Seek clarity on your job’s performance metrics

Know your performance metrics to advance in your career

I feel foolish for not understanding my career’s performance metrics until recently and after five years as a tenure-track lecturer.

My university had put in place a metric of two research articles per year for each staff member. Seems simple enough…just publish two scientific articles per year.

How I thought the metric was calculated was wrong

In a recent staff awareness meeting, the principal explained the metric is calculated as the total number of publications divided by the number of staff members. If I published two articles that had two unique authors then my research productivity would be 2/2 or 1 article.  So, two research articles published with co-authors are not counted as the same as two research articles published by myself as a sole author.

In addition, the metric is used to benchmark research productivity. All research faculty are expected to have 2n papers after n years on the job. So after 5 years, I’m expected to have 10 papers, which I have until the metric is applied. According to the metric, those 10 papers whittle down to 3.78 papers after accounting for co-authors. This is less than 5, the number of articles where I’m the first author. I feel blindsided.

No one told me this at the start of my job, And, I guess that not even my immediate supervisor, the head of the department, or my mentor, a deputy dean, understood what upper administration meant by two research articles per staff member per year. Also, the metric is contrary to the research productivity guide used by my head of department and dean. The guide proposes different weightings to the types of publications (books, book chapters, peer-reviewed articles, conference proceedings) which the research productivity metric does not account for.

My personal opinion of the performance metric

This method for calculating research productivity is demoralizing. It does not consider whether your contribution to an article is greater than other authors. For example, I did the bulk of the work and was the first author for two papers.

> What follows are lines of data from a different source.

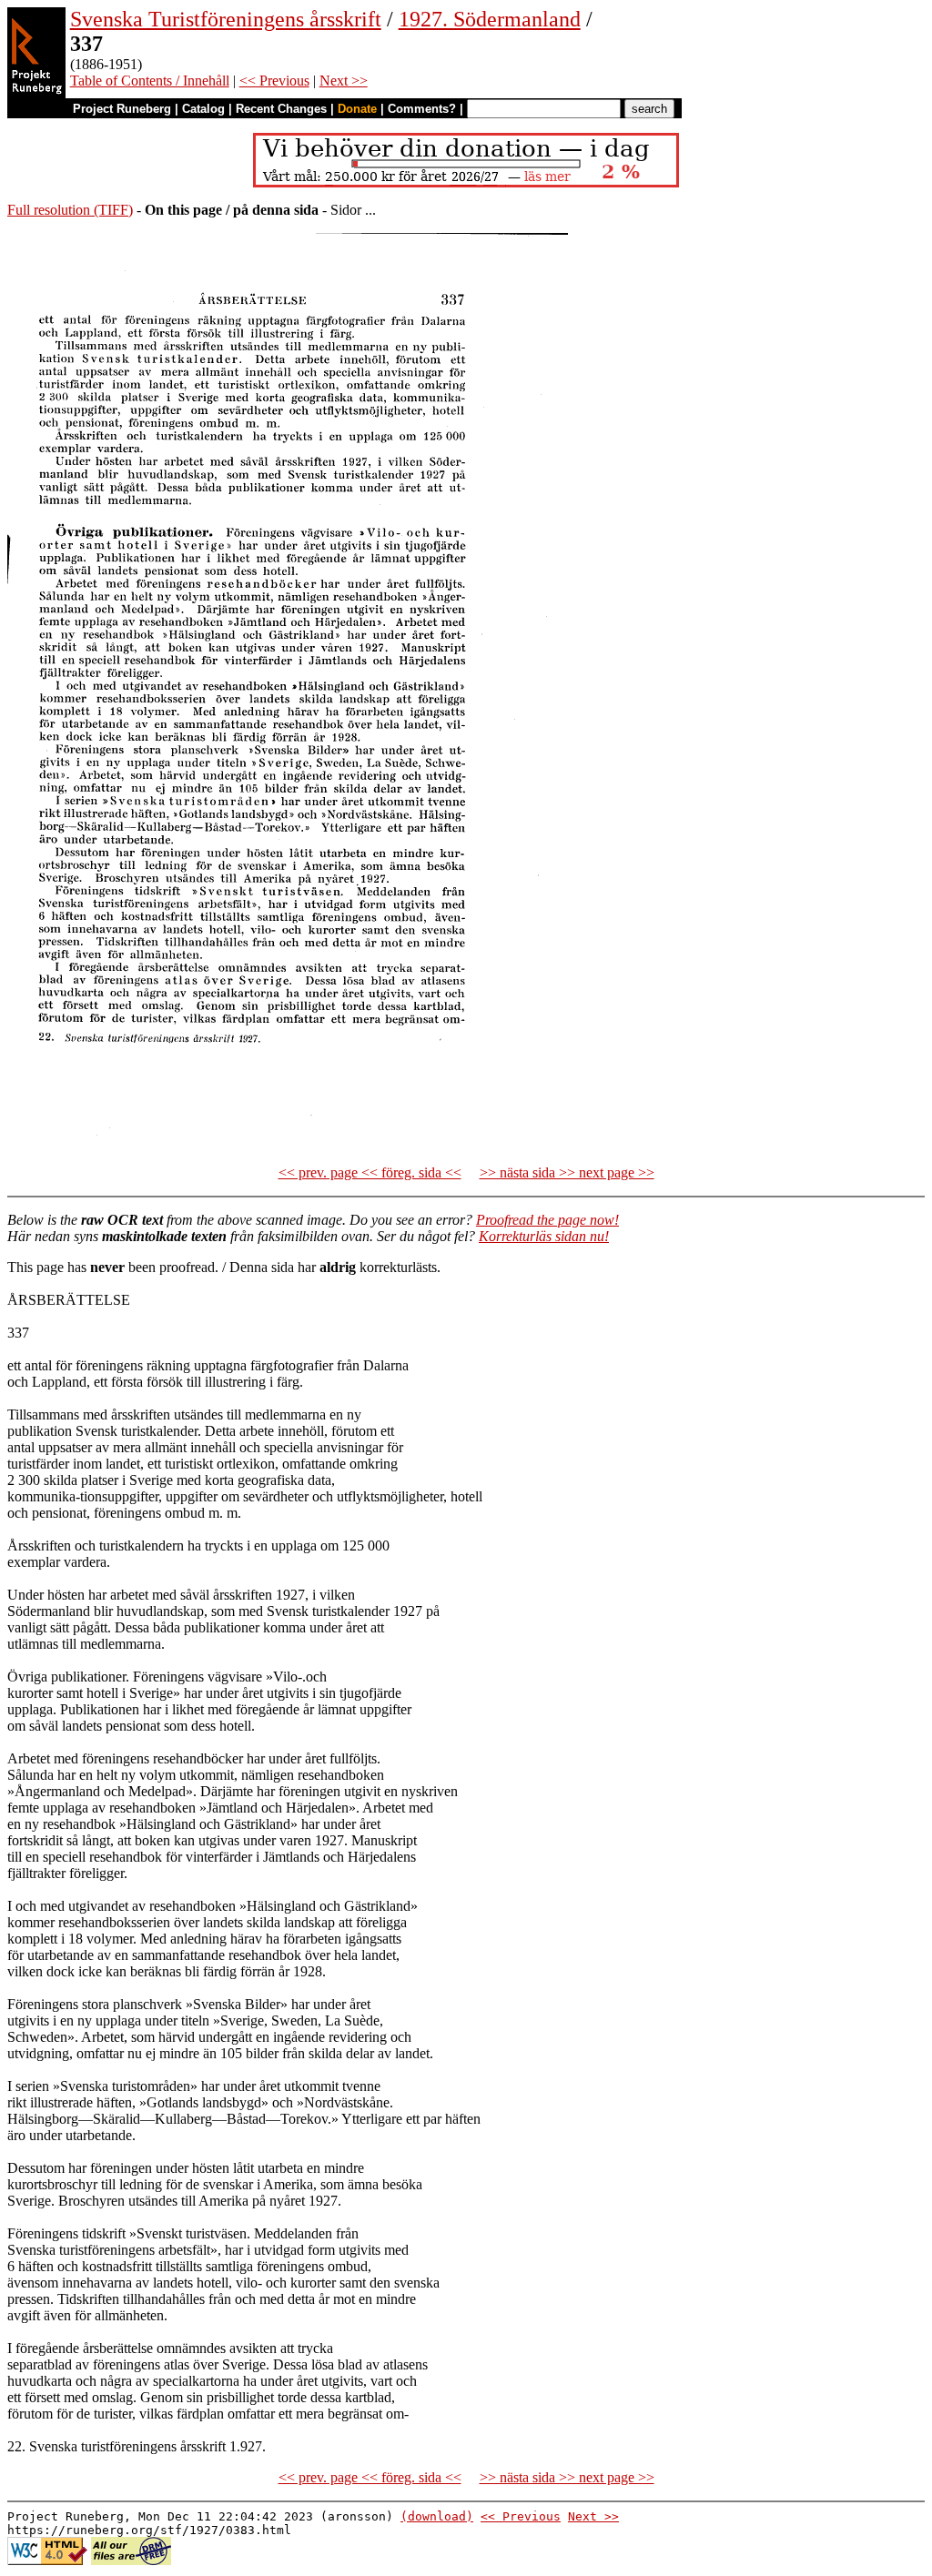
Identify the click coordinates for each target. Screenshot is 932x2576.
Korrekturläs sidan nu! (544, 1236)
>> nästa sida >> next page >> (567, 1172)
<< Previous (274, 80)
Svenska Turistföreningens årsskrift (225, 19)
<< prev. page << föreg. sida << (370, 1172)
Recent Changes (281, 109)
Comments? (422, 109)
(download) (436, 2516)
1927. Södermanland (490, 19)
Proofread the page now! (547, 1219)
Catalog (203, 109)
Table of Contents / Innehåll (149, 80)
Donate (357, 109)
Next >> (343, 80)
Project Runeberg (122, 109)
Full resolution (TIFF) (70, 209)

The metric is simple for administrators to use because they have no other creative ways to assess research productivity as other indices such as the number of citations, and the h-index and i10-index are dependent on the scholarly field you are in.

The simple metric is short-sighted as it reduces the importance of collaborations. Collaborations are important in scientific research. Collaborations allow groups to share resources (data, equipment), create new lines of research that span multi-disciplines, divide the laborious work among several individuals, access grant funding and pursue bigger scientific and social problems.

The simple research productivity metric my university has will cause scientists to play small and to revert to tactics of chopping a piece of work into small parts for more publishable units. That reaction could lead to a longer period of seeing a holistic solution to a problem.

My plan of action

So what will I do given that this metric is being used?

First, I will champion my own case in how my articles are seen by my assessors. One key thing is to demonstrate the impact of my scientific research on the cover letters of my promotion application. I also need to document the research projects I am the main lead of in my CV, the publications resulting from each project and the contribution of each member of the collaboration. I have control over how I present my case for promotion.

Secondly, I will continue with my collaborations but will add a personal line of research. Also, I will need to consider whether I actually need a collaborator for some projects especially those where the collaborator is not contributing any resources, the research is not creating new lines of multi-disciplinary research, or equal distribution of labour. In a way, the metric will help me to reduce alliances that really do not add to my research projects and to be more discernable about how I share my research resources.

What can you take away from this?

To advance in your career you need to understand how the performance metrics are calculated by the key decision-makers in your organization. These will be the HR managers and the CEO. In my case, the department head was not a key decision-maker in the promotion. The department head simply verifies the information in your promotion package and presents your case on your behalf. Attend all performance-related meetings and ask questions. Even if you feel certain about the definition of a metric, ask the key decision-makers to define the metric carefully.

Also, speak with people who have been through the process from other departments. One mistake I made was to have one mentor. Identify a few people who you could turn to for advice rather than having one mentor. Multiple perspectives will help you to better plan for your career.

Clarity on performance metrics and the promotion process is key. If you’re to play the career advancement game you need to know what targets to hit.